Katowice: próbował porwać dziecko z placu zabaw. Jest w rękach policji
Młody mężczyzna, który usiłował porwać 5-letnią dziewczynkę z placu zabaw w Katowicach, został zatrzymany przez policję. Napastnika udało się schwytać już po kilku minutach od próby popełnienia przestępstwa. Ojciec dziecko odstraszył go, a następnie powiadomił służby.
Informacje w tej sprawie przekazała katowicka policja.
- Mężczyzna próbował wyprowadzić dziewczynkę z ogrodzonego placu zabaw, na którym była ze swoim ojcem. Ojciec dziewczynki, który opiekował się także swoim siedmioletnim synem, kiedy zorientował się, że dzieje się coś niepokojącego, przestraszył tego mężczyznę, wtedy sprawca uciekł z placu zabaw - mówiła w rozmowie z Polską Agencją Prasową Agnieszka Żyłka, podkomisarz z katowickiej komendy.
Jak przekazała policja, ojciec dziewczynki bardzo dokładnie opisał całą sytuację w rozmowie z funkcjonariuszami. Podał dokładny rysopis napastnika. Dzięki temu okoliczne patrole policji mogły natychmiast przystąpić do ścigania go.
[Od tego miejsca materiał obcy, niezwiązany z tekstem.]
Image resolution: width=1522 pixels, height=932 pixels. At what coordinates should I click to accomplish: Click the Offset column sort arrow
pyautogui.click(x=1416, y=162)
Katowice. 20-latek próbował porwać 5-letnie dziecko z placu zabaw
- Sprawca został zatrzymany dosłownie kilka minut po całym zdarzeniu przez policjantów z oddziałów prewencji - powiedziała podkomisarz.
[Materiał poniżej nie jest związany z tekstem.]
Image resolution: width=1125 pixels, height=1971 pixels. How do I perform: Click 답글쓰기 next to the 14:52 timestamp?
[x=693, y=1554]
Obecnie 20-latek przebywa w policyjnym areszcie. Postawiono mu już zarzuty. Śledztwem w tej sprawie zajmują się katowiccy kryminalni. Prokuratura Rejonowa Katowice-Zachód wystąpiła z wnioskiem do sądu o zastosowanie środka zapobiegawczego w postaci tymczasowego aresztowania, sąd jeszcze w piątek ma podjąć decyzję w tej sprawie. Za próbę porwania dziecka (osoby poniżej 18 r.ż. - red.) mężczyźnie grozi kara do pięciu lat więzienia.